(Direction)
Copy out word for word the entries between the line holding "お問い合わせ (1052, 117)" and the line holding "aviation (32, 1762)", inclusive.

(Listed records)
+--

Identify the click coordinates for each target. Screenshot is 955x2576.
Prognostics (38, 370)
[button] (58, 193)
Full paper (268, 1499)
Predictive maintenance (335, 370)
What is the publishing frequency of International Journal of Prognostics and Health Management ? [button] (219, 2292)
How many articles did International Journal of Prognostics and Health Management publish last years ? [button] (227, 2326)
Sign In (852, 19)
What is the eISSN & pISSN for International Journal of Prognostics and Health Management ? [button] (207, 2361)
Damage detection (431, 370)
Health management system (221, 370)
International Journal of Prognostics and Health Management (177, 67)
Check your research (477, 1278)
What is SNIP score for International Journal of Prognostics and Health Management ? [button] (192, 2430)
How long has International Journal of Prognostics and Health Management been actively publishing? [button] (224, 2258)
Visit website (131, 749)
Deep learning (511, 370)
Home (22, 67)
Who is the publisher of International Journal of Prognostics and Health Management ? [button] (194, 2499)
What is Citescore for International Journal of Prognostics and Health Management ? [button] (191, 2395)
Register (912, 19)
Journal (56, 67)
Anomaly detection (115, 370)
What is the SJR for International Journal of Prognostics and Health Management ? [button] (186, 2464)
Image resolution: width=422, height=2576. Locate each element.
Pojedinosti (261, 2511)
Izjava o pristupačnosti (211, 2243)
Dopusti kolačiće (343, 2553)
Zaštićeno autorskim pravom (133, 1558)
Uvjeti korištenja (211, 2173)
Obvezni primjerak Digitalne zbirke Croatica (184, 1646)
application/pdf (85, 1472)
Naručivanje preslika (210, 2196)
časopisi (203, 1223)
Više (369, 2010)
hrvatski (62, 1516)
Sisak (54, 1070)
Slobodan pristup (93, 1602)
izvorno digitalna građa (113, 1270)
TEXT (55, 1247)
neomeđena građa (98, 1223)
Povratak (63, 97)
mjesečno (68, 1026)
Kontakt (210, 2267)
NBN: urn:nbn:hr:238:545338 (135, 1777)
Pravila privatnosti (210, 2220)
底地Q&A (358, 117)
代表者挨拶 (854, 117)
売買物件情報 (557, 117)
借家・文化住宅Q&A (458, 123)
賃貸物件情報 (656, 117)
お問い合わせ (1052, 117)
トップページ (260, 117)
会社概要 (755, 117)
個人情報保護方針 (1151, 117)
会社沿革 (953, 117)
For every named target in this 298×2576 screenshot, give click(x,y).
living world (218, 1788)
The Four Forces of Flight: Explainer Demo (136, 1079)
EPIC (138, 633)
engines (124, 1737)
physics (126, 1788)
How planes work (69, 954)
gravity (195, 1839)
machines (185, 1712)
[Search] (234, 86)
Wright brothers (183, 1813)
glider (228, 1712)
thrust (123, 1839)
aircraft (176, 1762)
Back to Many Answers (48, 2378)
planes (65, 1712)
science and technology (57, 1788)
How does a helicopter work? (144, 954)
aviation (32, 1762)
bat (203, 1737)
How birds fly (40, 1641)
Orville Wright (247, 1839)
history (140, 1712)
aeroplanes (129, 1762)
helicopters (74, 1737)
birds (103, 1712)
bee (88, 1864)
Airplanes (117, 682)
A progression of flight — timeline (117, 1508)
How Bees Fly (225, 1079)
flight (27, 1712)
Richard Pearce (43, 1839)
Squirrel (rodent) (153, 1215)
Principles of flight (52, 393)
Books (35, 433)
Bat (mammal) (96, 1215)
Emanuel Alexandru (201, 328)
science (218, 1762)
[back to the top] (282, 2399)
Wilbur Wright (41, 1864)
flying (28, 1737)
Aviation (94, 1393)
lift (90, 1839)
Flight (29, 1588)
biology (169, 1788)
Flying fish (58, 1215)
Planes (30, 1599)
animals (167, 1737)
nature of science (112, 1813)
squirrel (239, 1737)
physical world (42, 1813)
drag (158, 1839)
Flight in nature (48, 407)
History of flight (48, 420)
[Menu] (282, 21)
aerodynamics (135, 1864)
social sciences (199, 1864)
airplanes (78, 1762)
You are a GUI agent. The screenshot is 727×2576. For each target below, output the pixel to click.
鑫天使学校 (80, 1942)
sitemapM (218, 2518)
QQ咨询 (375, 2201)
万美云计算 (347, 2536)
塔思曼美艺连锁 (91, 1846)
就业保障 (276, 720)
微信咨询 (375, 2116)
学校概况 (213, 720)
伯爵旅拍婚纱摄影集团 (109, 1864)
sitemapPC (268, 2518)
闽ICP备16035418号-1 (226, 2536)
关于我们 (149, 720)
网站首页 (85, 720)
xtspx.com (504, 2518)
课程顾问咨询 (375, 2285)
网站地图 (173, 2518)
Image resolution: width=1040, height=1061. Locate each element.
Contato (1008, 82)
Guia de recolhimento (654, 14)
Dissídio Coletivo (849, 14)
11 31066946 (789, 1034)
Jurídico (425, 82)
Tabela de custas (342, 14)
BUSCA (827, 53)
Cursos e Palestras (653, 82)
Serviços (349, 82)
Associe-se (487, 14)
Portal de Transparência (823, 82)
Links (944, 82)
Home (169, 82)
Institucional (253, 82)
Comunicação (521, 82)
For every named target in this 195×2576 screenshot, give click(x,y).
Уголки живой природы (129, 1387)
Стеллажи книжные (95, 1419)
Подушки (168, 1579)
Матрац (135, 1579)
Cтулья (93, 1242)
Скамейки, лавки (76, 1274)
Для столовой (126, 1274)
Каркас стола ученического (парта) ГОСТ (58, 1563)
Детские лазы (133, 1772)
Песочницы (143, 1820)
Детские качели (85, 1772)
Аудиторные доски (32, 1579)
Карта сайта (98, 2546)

+--

(Answer for this exercise)
お問い合わせ (1052, 117)
トップページ (260, 117)
会社概要 (755, 117)
個人情報保護方針 (1151, 117)
会社沿革 (953, 117)
For every named target in this 298×2576 screenshot, give click(x,y).
living world (218, 1788)
The Four Forces of Flight: Explainer Demo (136, 1079)
EPIC (138, 633)
engines (124, 1737)
physics (126, 1788)
How planes work (69, 954)
gravity (195, 1839)
machines (185, 1712)
[Search] (234, 86)
Wright brothers (183, 1813)
glider (228, 1712)
thrust (123, 1839)
aircraft (176, 1762)
Back to Many Answers (48, 2378)
planes (65, 1712)
science and technology (57, 1788)
How does a helicopter work? (144, 954)
aviation (32, 1762)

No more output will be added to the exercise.